◆ What the exercise asks
Repeat only these lines, exactly: the first line of the data, the line containing "Event Calendar (1055, 1378)", and every line between them. Pictures stay out.

======

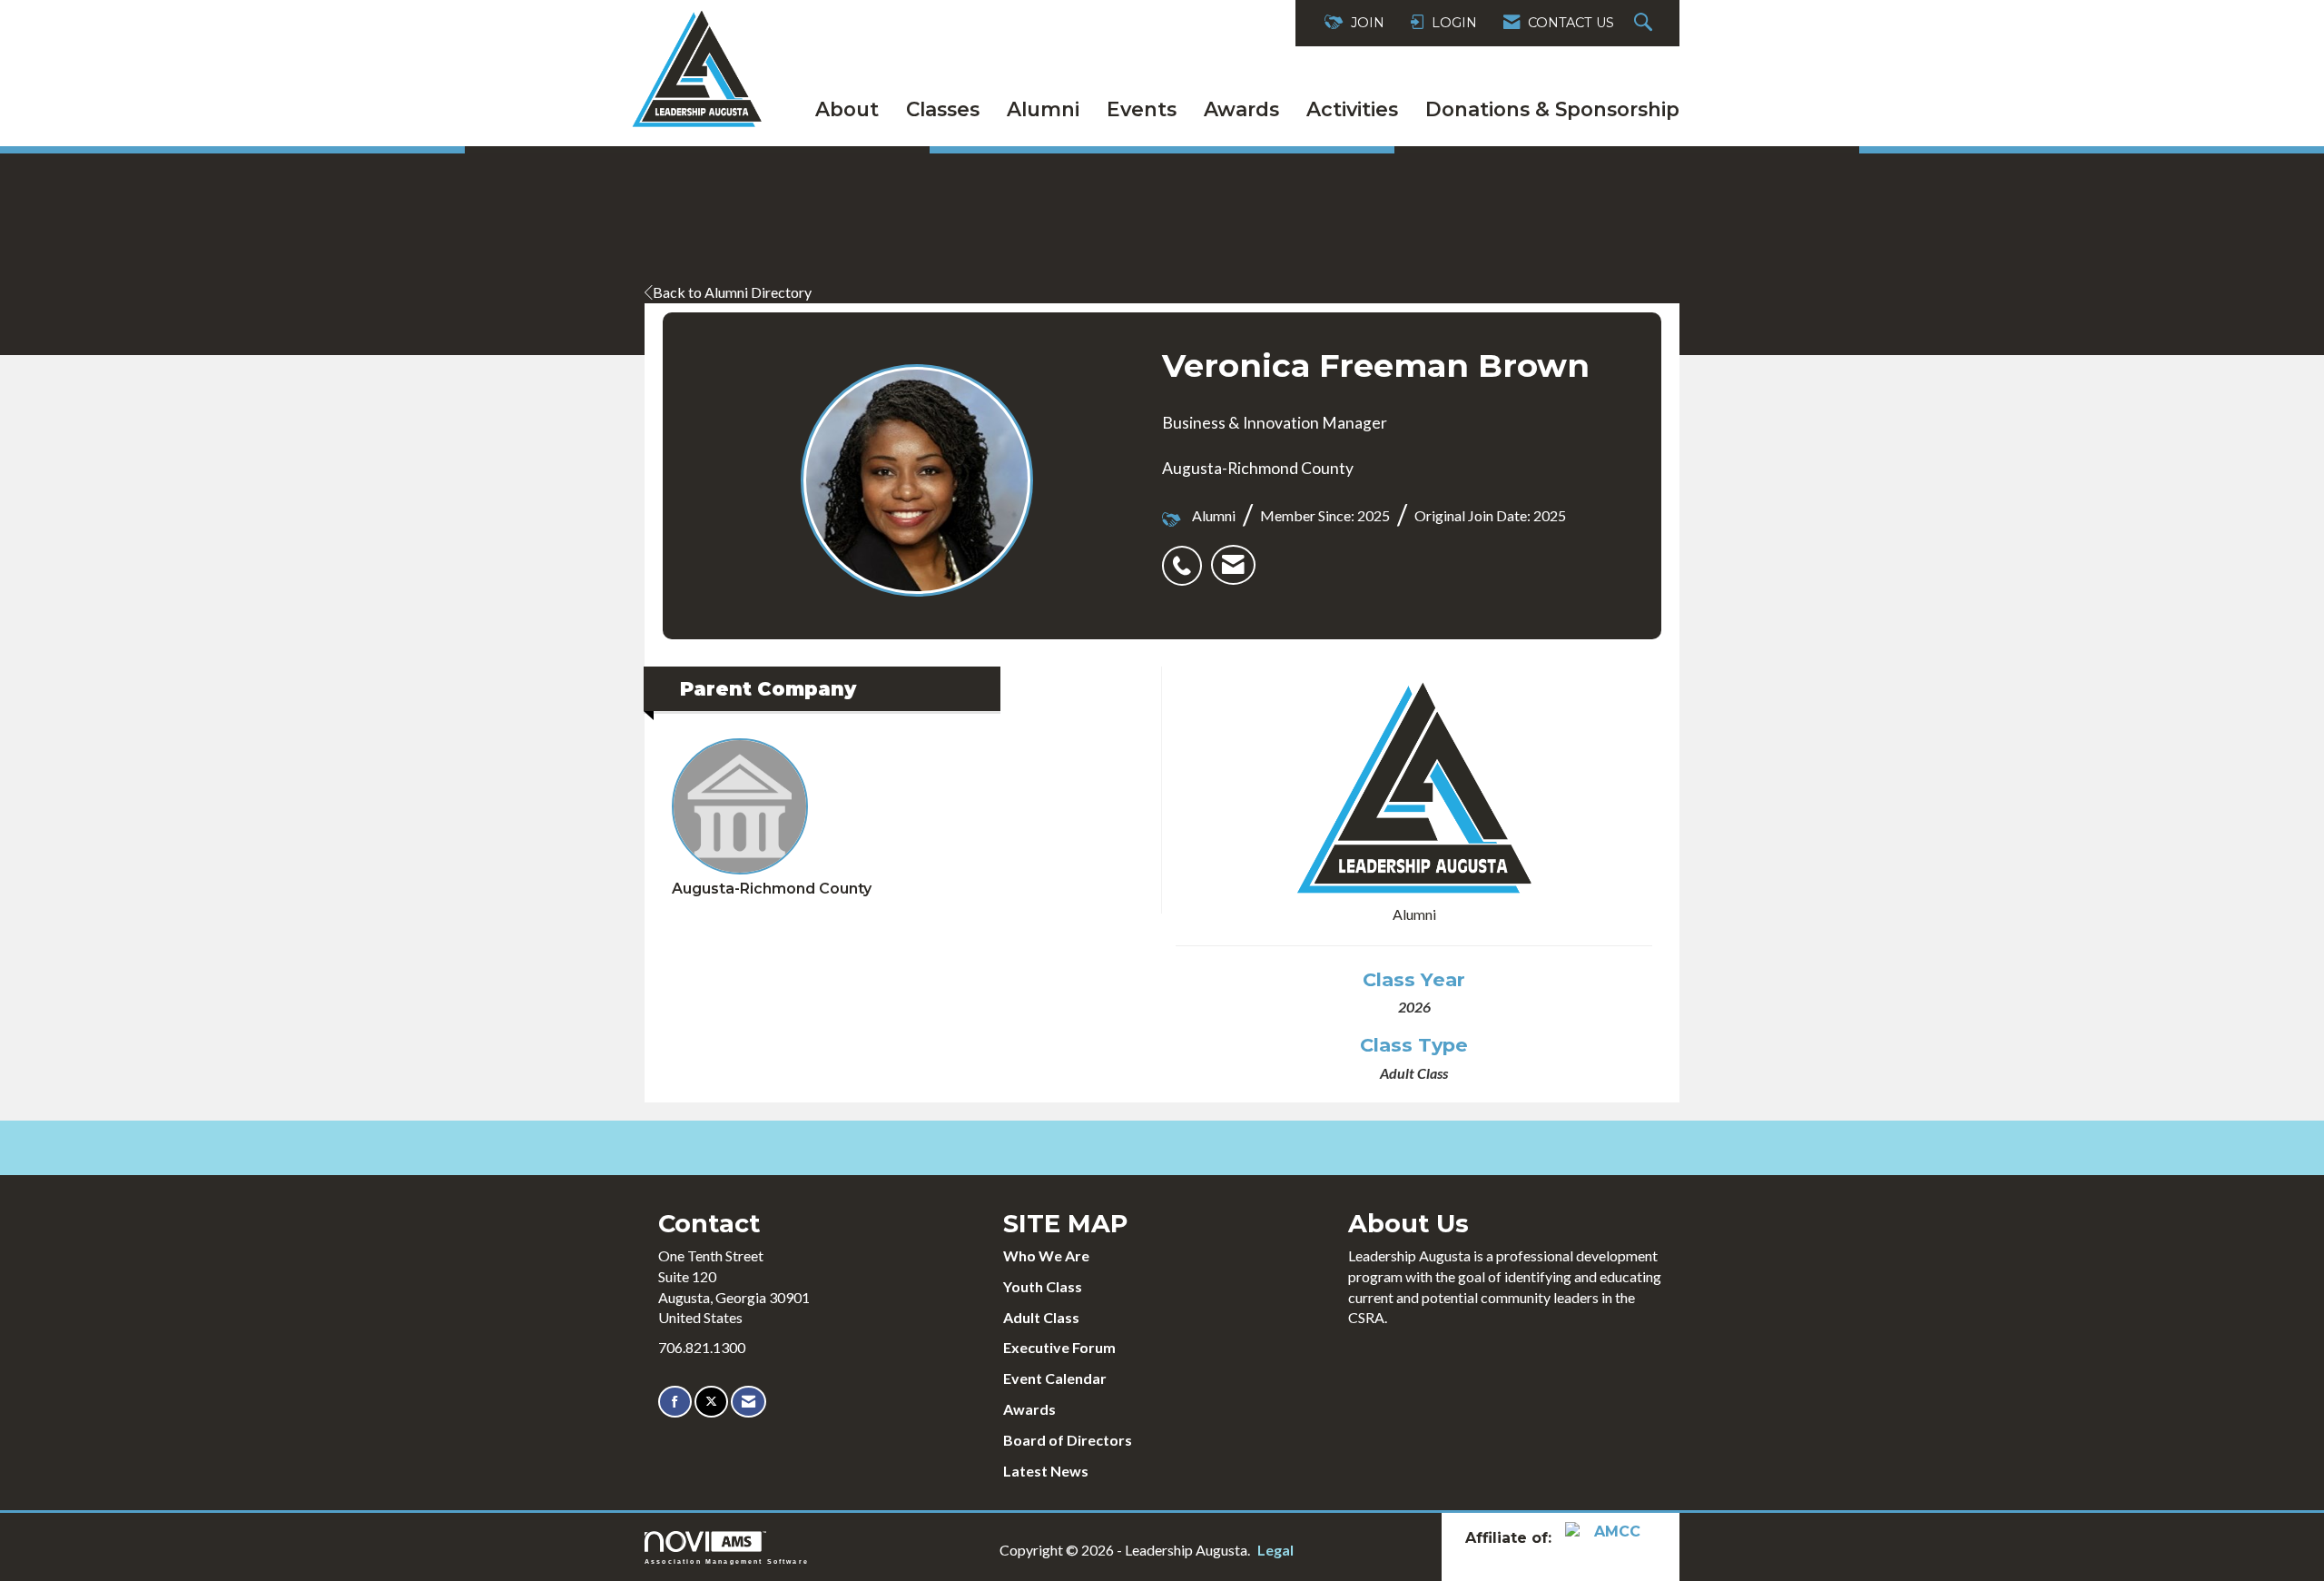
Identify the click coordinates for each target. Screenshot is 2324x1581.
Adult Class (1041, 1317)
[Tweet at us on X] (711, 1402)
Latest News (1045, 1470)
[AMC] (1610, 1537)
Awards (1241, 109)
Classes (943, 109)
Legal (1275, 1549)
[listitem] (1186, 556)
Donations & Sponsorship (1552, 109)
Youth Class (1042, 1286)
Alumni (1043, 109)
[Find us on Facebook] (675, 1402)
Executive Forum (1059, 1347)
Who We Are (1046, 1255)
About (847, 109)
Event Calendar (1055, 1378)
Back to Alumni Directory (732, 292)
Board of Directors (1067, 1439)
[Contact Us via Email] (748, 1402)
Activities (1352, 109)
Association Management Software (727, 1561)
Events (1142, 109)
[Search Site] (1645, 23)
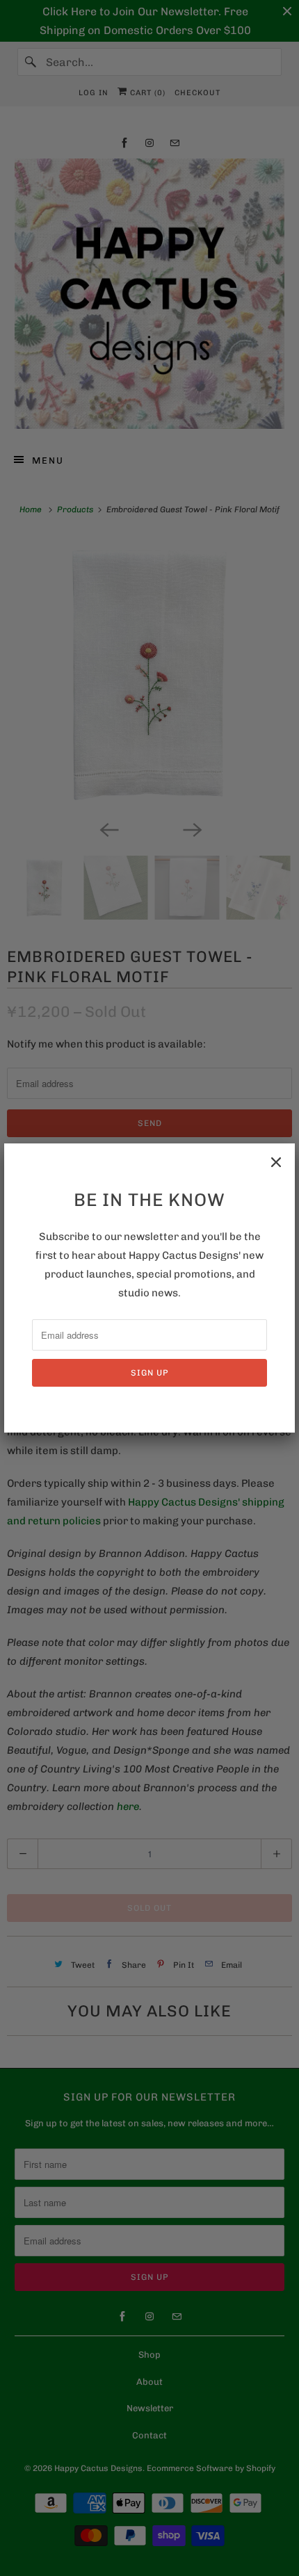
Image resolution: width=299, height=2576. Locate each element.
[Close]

======

◆ Solution for this exercise
Identify the click coordinates for each target. Screenshot is 2324x1581.
Adult Class (1041, 1317)
[Tweet at us on X] (711, 1402)
Latest News (1045, 1470)
[AMC] (1610, 1537)
Awards (1241, 109)
Classes (943, 109)
Legal (1275, 1549)
[listitem] (1186, 556)
Donations & Sponsorship (1552, 109)
Youth Class (1042, 1286)
Alumni (1043, 109)
[Find us on Facebook] (675, 1402)
Executive Forum (1059, 1347)
Who We Are (1046, 1255)
About (847, 109)
Event Calendar (1055, 1378)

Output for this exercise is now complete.